Deluca is excited to see her graduates start their careers with construction companies across the metro and the state. She has dozens of colleagues in the industry ready to hire graduates. The plan is that each employer sponsors a future student, helping to grow the school while creating more construction professionals. It was important to Deluca that the school be accessible and honor all backgrounds. She teaches some of the courses while other instructors have been with her company for years and were trained by Deluca. She is constantly on the lookout for more women to join her and the other female instructor. “Not everyone has access to education. I value life skills,” says Deluca of the students she hopes will enroll in her school.

Currently, there is a waiting list of 50 for the next class while Deluca works to secure funding to help with the investment cost per student. The total cost to attend is $4,200, which covers all the machinery, gear, and equipment they need, much of which was purchased by Deluca or comes from her personal supply of construction tools. Students do not have to buy anything; they only commit to completing the online coursework and 12-15 hours of classwork where they practice everything they’re learning. Employers can pay for their employees to attend, and Deluca is hard at work looking for partners to fund income-based scholarships to help students cover the cost, although no FAFSA is required.

When Deluca isn’t working in her pink hard hat on a construction site, she keeps active dancing salsa, hosting gatherings in her home, serving on boards like Goldman Sachs to help increase national contracts for women in construction, and Big Brothers Big Sisters of Central Iowa. She has been recognized for her work promoting women and minority businesses, most recently with the 2023 Mel Essex Award presented at the 2023 Black and Brown Business Summit in West Des Moines.
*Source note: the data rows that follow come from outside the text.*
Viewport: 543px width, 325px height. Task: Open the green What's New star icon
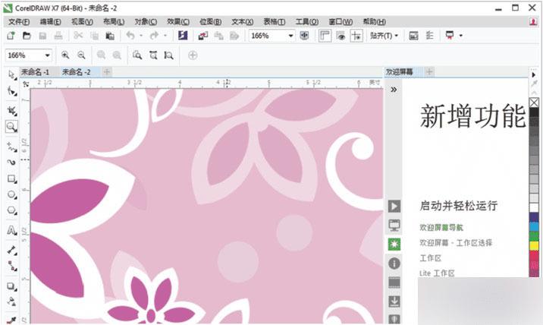[394, 244]
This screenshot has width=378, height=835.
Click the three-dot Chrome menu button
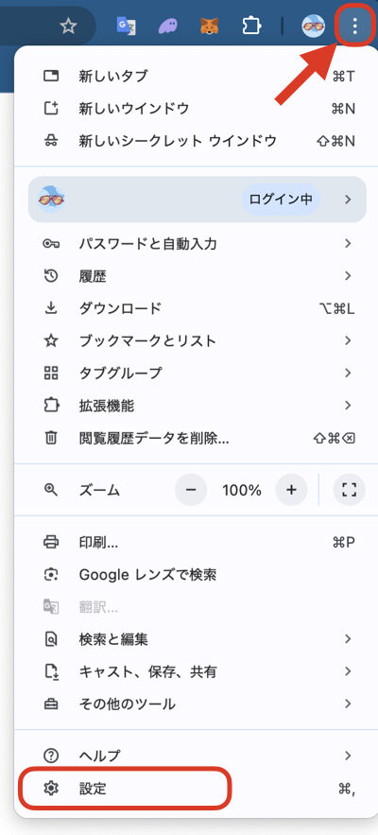[354, 26]
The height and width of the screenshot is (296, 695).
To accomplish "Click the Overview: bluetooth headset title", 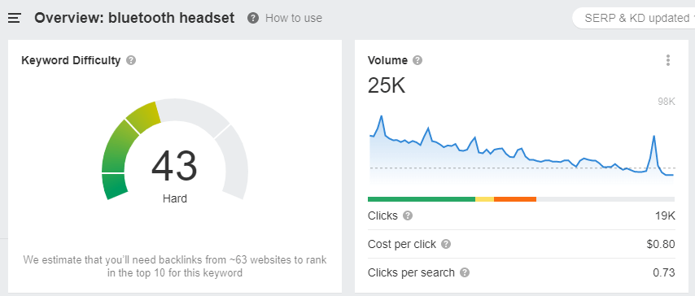I will pos(134,18).
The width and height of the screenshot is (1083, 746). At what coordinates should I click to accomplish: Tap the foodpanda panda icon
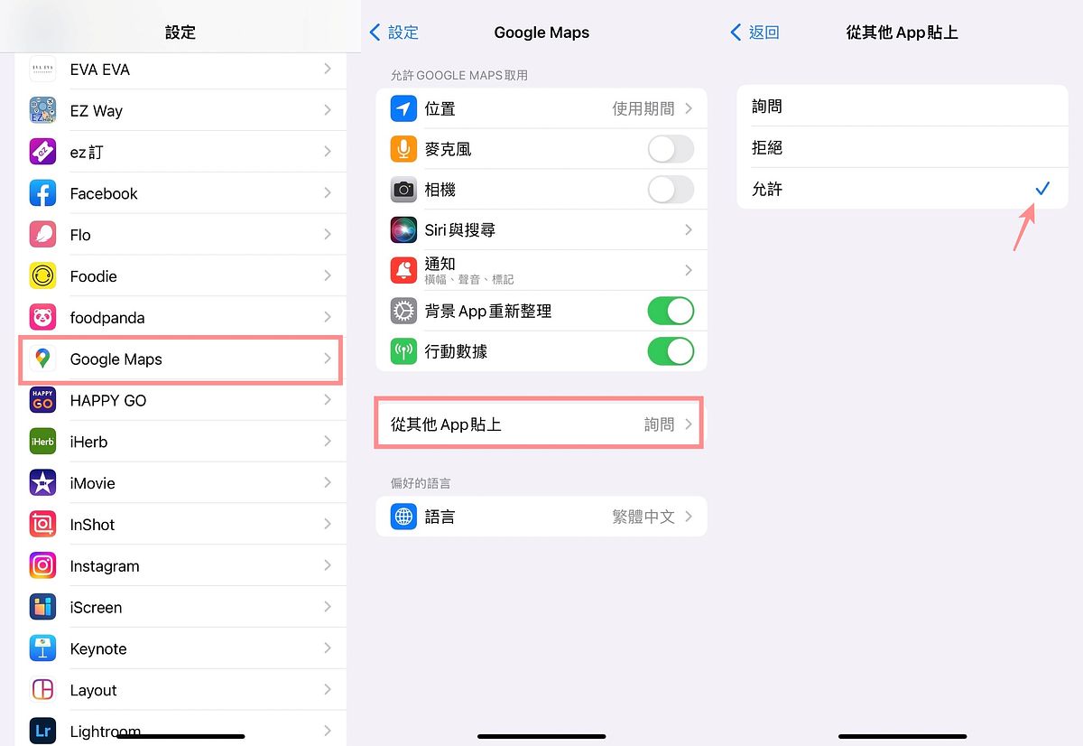[x=42, y=317]
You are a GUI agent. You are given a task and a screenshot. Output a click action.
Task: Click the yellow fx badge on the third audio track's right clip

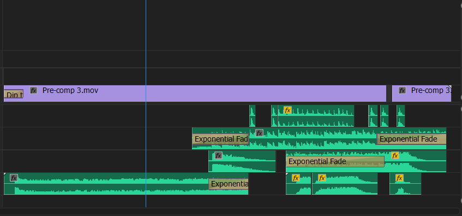click(395, 155)
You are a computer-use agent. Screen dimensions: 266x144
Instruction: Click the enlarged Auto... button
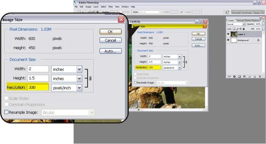pyautogui.click(x=111, y=51)
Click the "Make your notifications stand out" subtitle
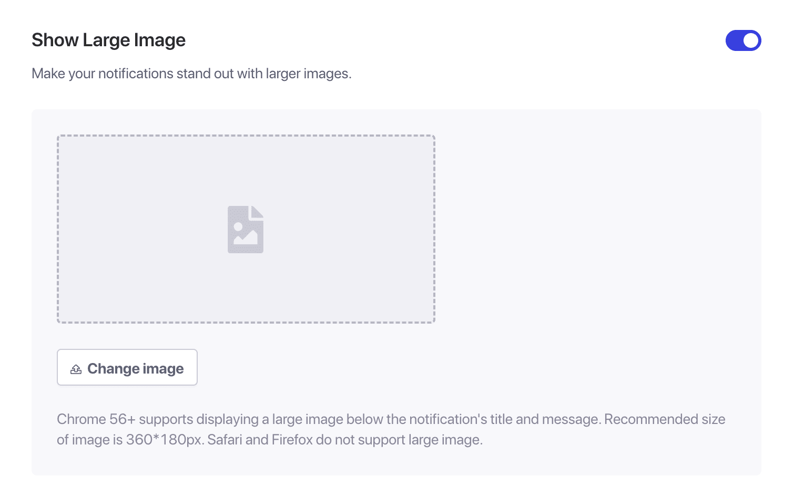 191,74
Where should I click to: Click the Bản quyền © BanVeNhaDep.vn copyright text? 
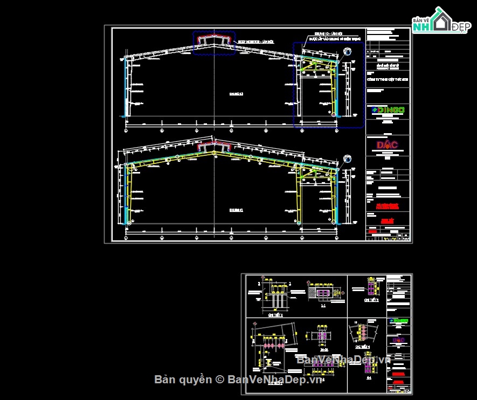pyautogui.click(x=238, y=380)
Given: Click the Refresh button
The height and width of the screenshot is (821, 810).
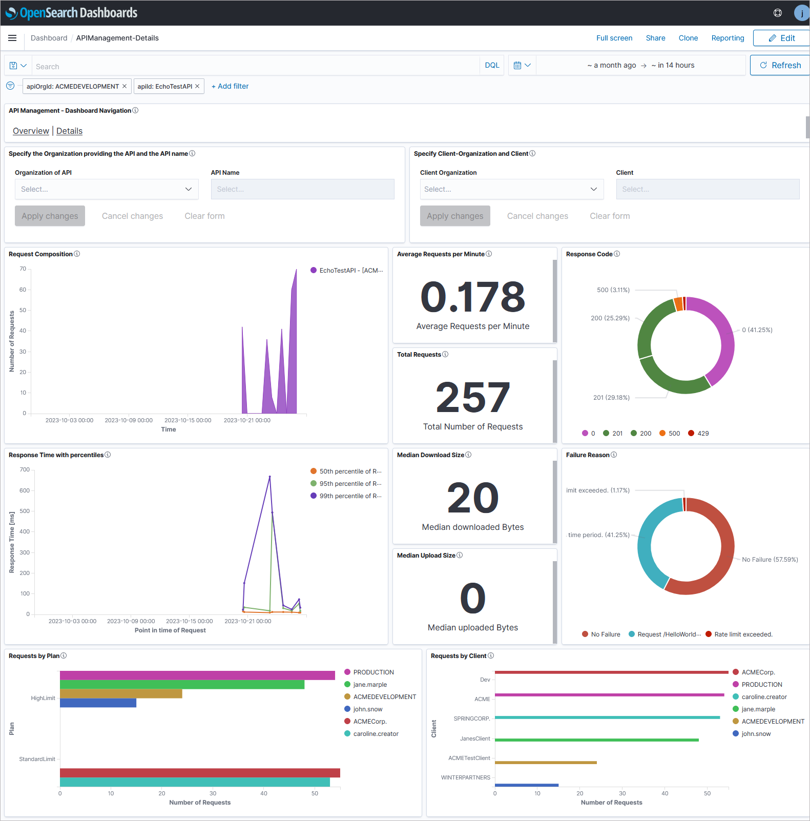Looking at the screenshot, I should [780, 66].
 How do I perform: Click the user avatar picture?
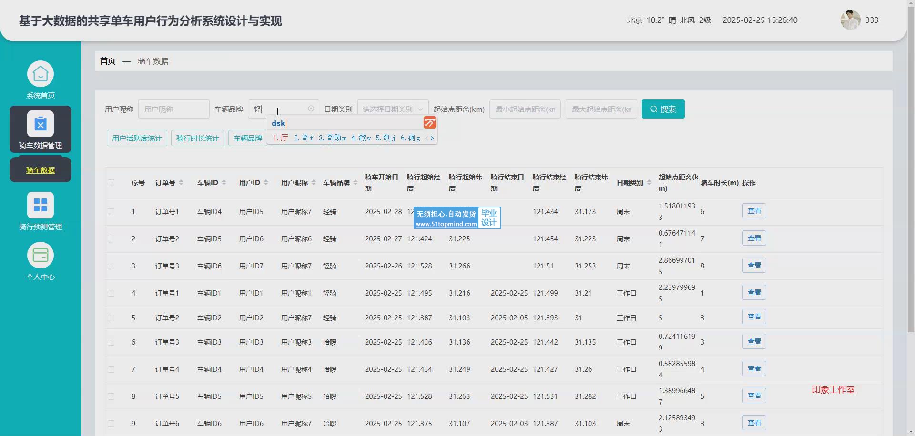[850, 20]
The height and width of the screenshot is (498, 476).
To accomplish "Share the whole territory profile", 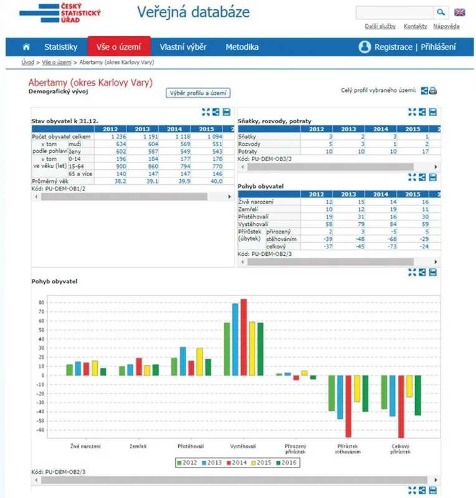I will (x=424, y=91).
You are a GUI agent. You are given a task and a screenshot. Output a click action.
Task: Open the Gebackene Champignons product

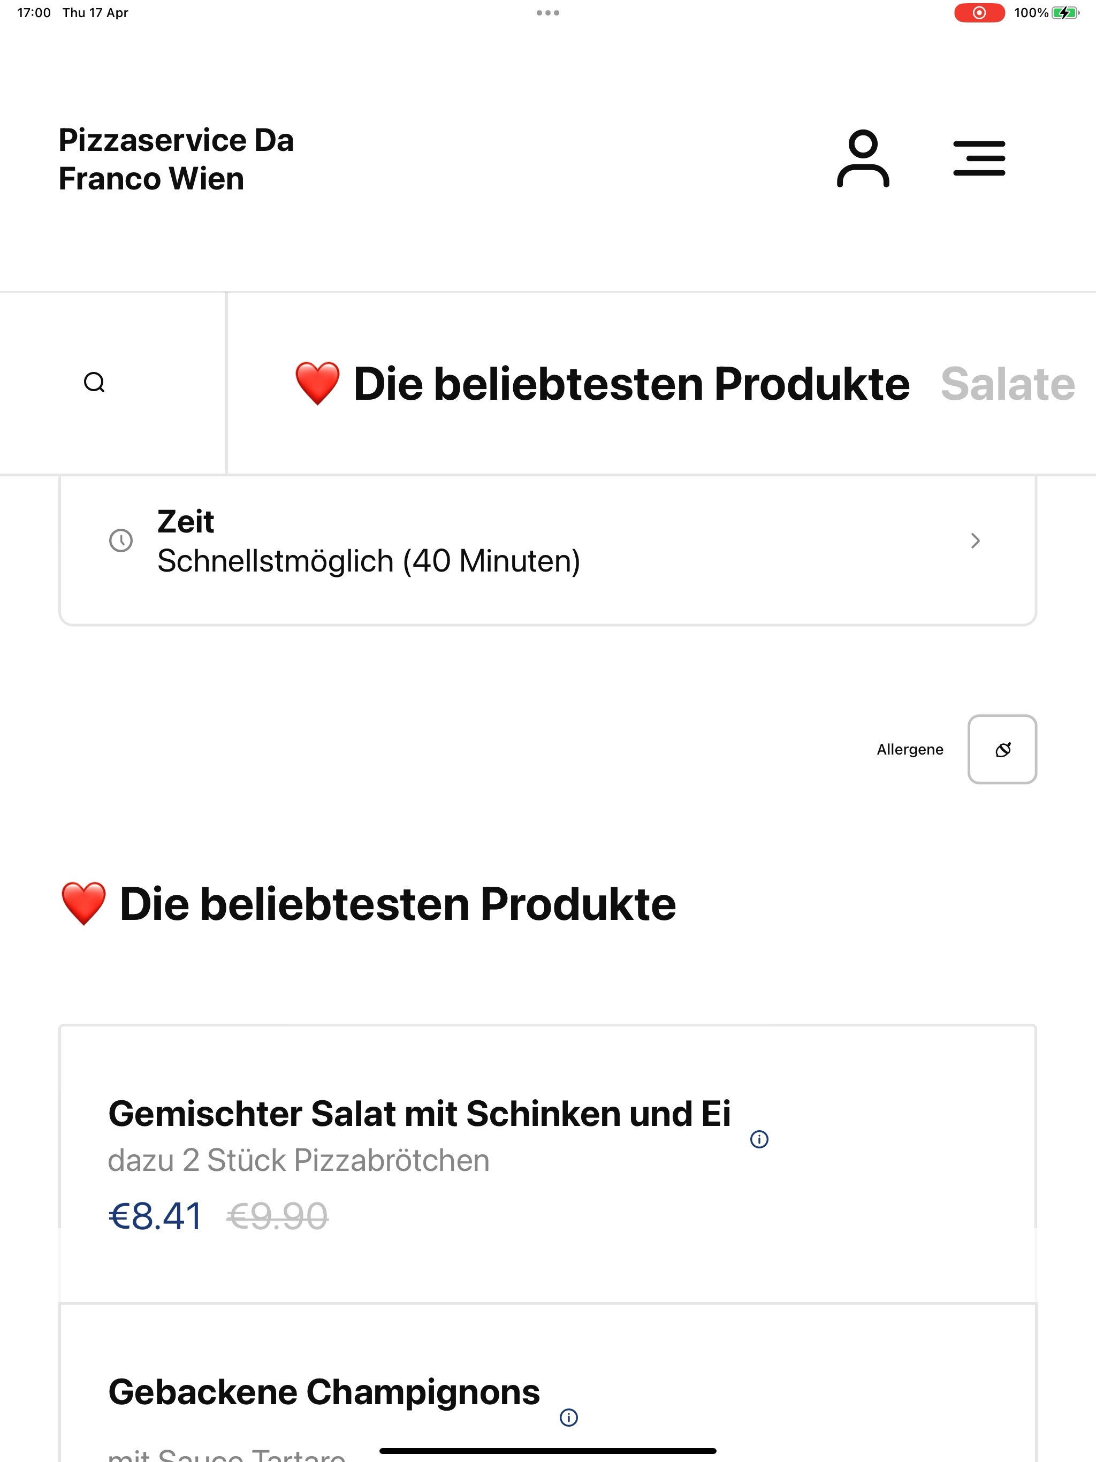click(324, 1392)
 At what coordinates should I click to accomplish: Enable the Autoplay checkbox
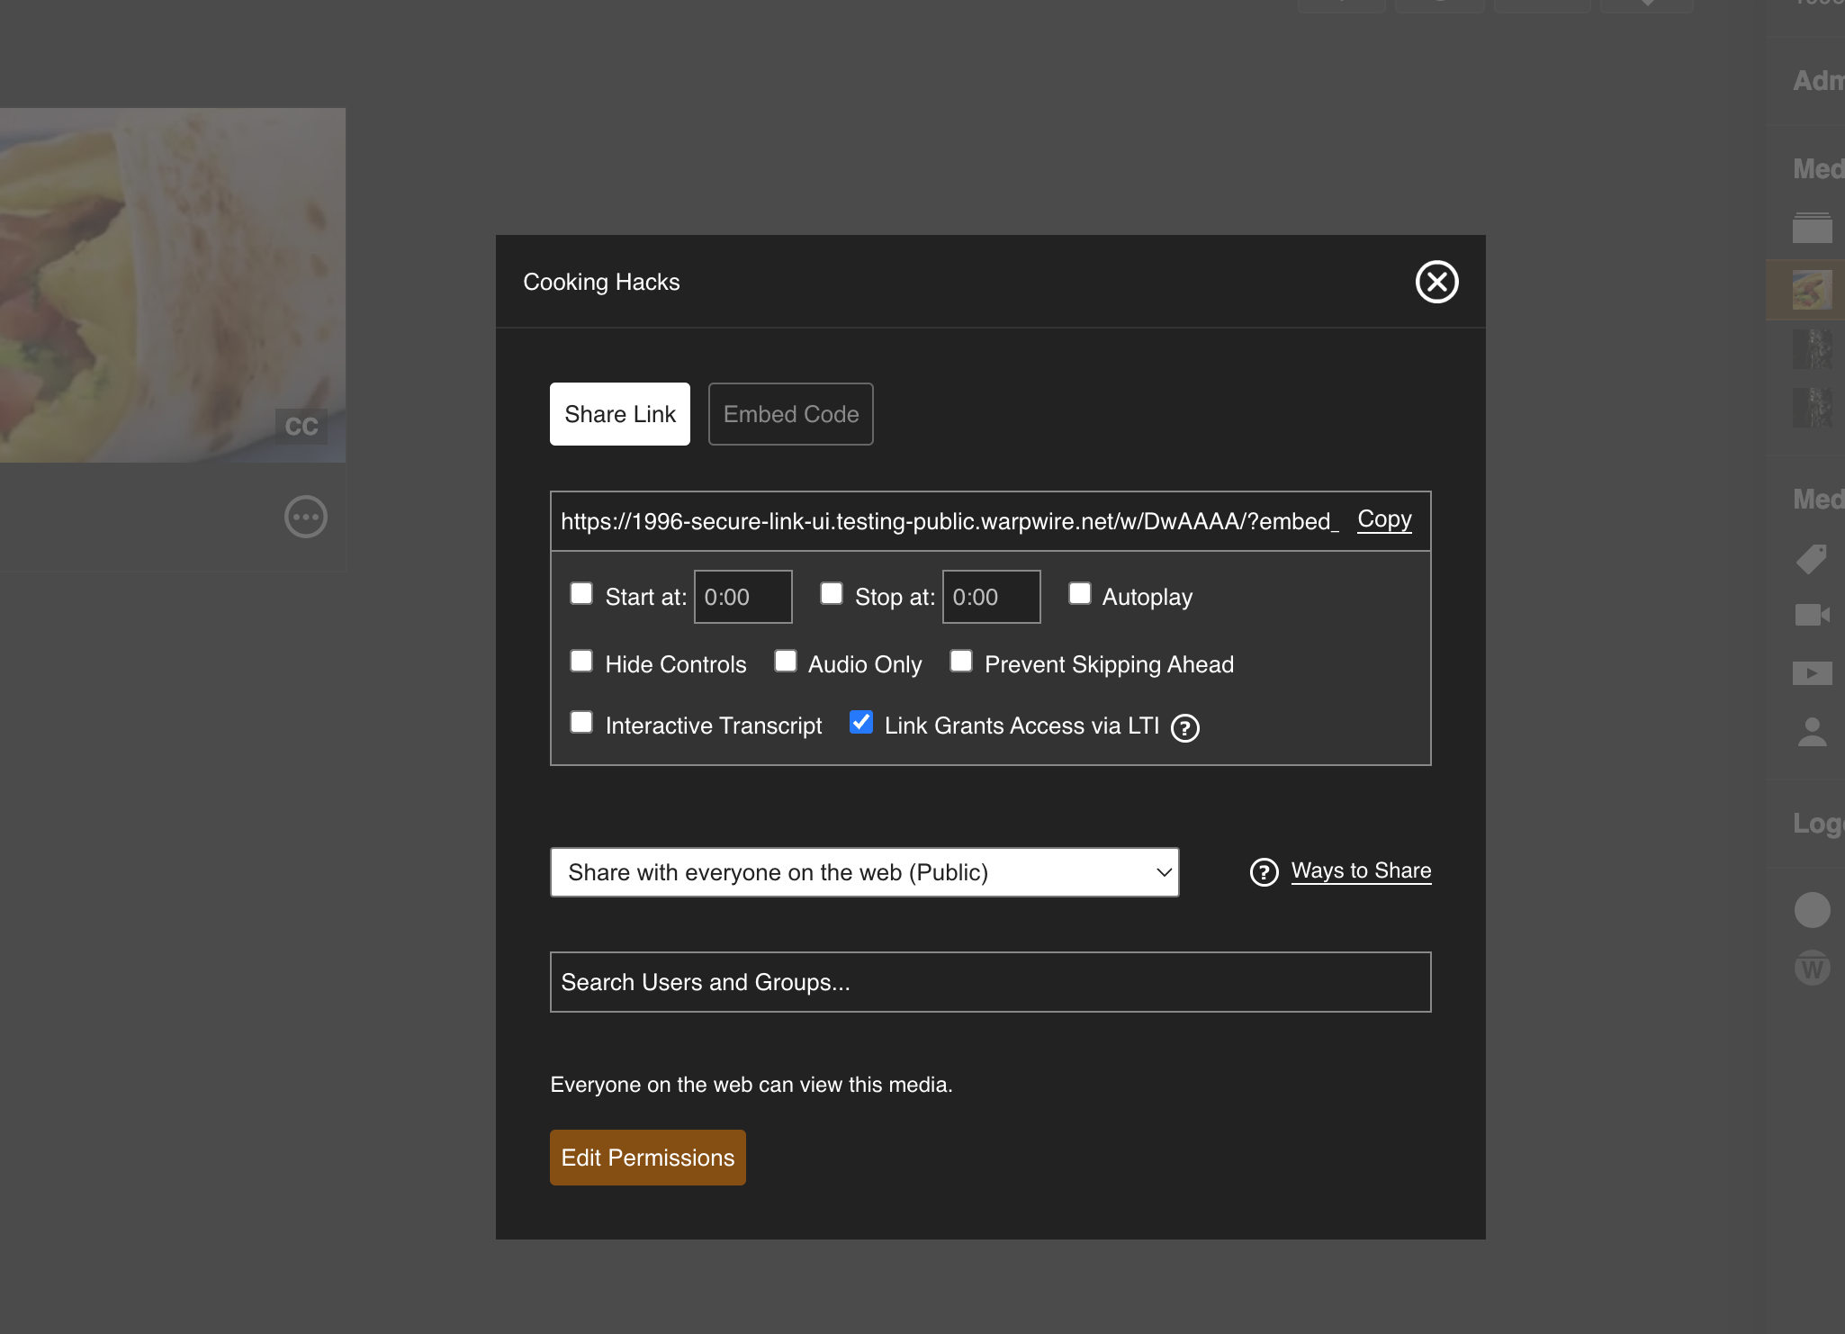click(1078, 593)
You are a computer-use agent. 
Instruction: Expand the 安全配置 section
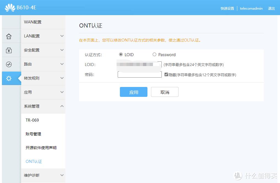coord(43,50)
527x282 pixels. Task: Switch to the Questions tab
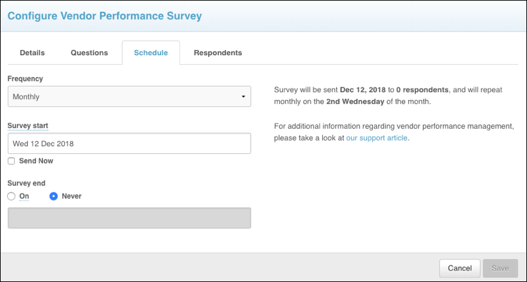(89, 53)
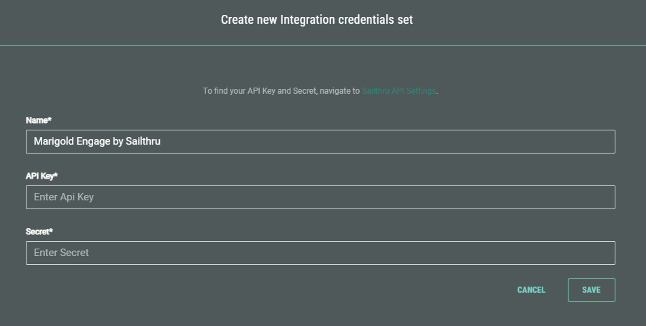Select the Secret input field
The height and width of the screenshot is (326, 646).
click(320, 253)
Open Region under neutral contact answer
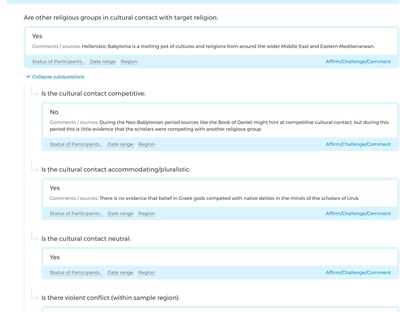 point(147,273)
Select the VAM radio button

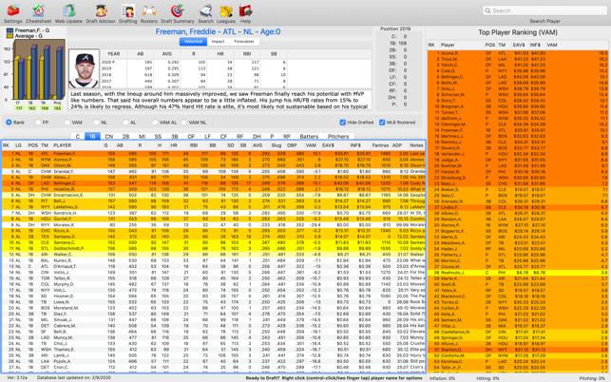[x=67, y=123]
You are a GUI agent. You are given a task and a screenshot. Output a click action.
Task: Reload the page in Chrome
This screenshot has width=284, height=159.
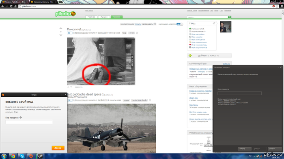pyautogui.click(x=11, y=6)
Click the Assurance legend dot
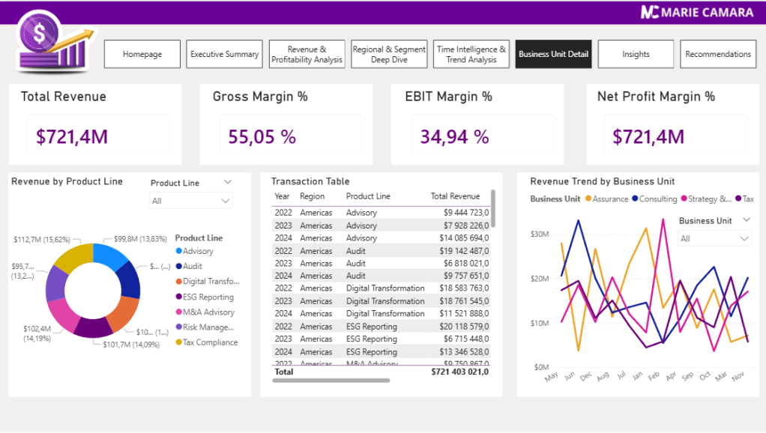The image size is (766, 433). pos(588,199)
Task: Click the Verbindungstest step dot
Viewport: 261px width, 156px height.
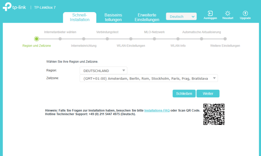Action: click(107, 39)
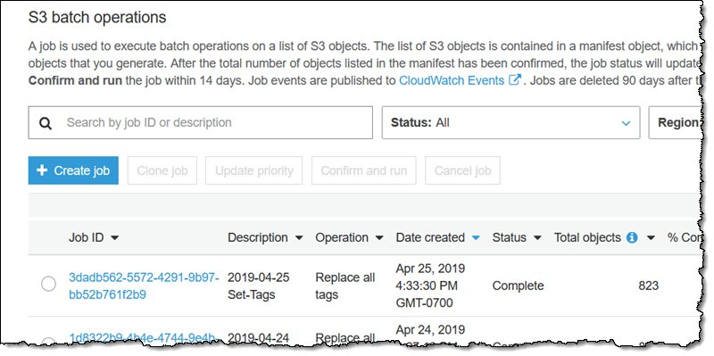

The award was established to recognize business owners for their high standards of ethics and heart for inspiring and encouraging other entrepreneurs to fulfill their dreams for economic success. 

If anyone is interested in enrolling in the next class, applicants must be at least eighteen years old, pass a physical, have a valid ID or copy of their birth certificate, and be able to commit at least fifteen hours a week to being at the school for the duration of the twelve-week program. There is no prior experience or minimum level of school completion required. Deluca personally interviews each applicant to determine their level of commitment before acceptance to the program. “My goal is to enroll more Latino students. The school focuses on women, Latinos, and minorities because they often have the least number of opportunities,” shares Deluca. She will open enrollment soon on the website www.iowaschoolofconstruction.com.